Many developing countries, including those in sub-Saharan Africa are "just at the start" of their Covid-19 outbreaks, the Department for International Development has warned.
Giving evidence to MPs on Monday Dr Charlotte Watts, the department's chief scientific advisor, said an "extremely concerning situation" was unfolding across large parts of the developing world.
"We are seeing rapid increases across Asia, south America and sub-saharan Africa, so this is happening in multiple geographies," she told the international development committee when asked about infections.
"We're expecting the rate of increase to keep going in the next few months and particularly as a lot of countries lift their lockdown measures because of the economic pressures and sustaining those."
Dr Watts said estimated by the London School of Hygiene and Tropical Medicine and Imperial College London supported by the department estimated that Covid-19 infections would peak in the next two to three months in parts of Africa.
"What they estimate with Sub-Sarahan Africa is that about ten per cent of cases are being reported, and we're likely to see peaks in the next two to three months," she told MPs.

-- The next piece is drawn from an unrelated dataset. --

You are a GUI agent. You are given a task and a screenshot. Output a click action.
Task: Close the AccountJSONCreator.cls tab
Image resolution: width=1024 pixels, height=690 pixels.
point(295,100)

"In practice its quite hard to predict when exactly because in each country it's very dependent on the actions each country is taking and also context factors like the density people live in and the extent to which they are able to reduce transmission risk through changing their own actions."
She added: "I think we're at a very dangerous time in term of the impacts that might play out and at a time when if anything we're starting to take our attention off Covid slightly and feeling like we can relax activity. Sub-Saharan Africa is behind and I think we're just at the start of their outbreak, we think in that continent."
Many African countries are moving to open their airspace to encourage tourism in a bid to stave off further economic damage, even as cases climb.
The World Health Organisation warned as far back as April that Africa could become the next epicentre of the outbreak and the the pandemic would kill at least 300,000 people on the continent and push nearly 30 million into poverty.
The Department for International Development faces being merged with the UK's Foreign Office, the first time since 1997 the British government has not had a separate aid department.